* **TASK DATA**:
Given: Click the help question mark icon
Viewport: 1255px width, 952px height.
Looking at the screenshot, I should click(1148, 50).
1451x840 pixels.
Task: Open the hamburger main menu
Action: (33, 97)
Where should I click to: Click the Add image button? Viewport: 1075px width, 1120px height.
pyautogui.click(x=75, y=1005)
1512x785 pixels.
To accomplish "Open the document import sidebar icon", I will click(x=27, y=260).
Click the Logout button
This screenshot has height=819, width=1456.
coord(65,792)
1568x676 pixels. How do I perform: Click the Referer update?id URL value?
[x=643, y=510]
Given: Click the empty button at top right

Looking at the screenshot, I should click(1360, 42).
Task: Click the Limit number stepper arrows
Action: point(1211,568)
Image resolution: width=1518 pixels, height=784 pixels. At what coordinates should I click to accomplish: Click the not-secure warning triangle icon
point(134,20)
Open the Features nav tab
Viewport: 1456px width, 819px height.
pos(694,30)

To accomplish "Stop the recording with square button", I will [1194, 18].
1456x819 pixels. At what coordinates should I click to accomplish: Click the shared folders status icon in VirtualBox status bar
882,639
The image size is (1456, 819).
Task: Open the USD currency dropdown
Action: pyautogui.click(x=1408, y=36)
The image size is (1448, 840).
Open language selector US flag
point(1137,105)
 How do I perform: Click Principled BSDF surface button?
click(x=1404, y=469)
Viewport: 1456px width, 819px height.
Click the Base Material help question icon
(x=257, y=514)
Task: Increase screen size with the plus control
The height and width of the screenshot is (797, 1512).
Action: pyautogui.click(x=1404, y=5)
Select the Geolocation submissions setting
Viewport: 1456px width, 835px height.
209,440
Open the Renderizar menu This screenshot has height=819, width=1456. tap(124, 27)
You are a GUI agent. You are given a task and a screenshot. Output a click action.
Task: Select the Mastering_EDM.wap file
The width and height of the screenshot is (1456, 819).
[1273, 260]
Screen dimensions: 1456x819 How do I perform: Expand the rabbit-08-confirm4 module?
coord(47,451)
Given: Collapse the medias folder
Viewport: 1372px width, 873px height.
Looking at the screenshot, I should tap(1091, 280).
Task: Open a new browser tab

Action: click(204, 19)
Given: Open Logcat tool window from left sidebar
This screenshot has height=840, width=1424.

* **TASK TO COMPLETE**: The expected answer is every line above in which the word "sidebar" appears.

* **SOLUTION TO THE PROBLEM**:
To accomplish "Open the document import sidebar icon", I will click(x=27, y=260).
Given: Open Logcat tool window from left sidebar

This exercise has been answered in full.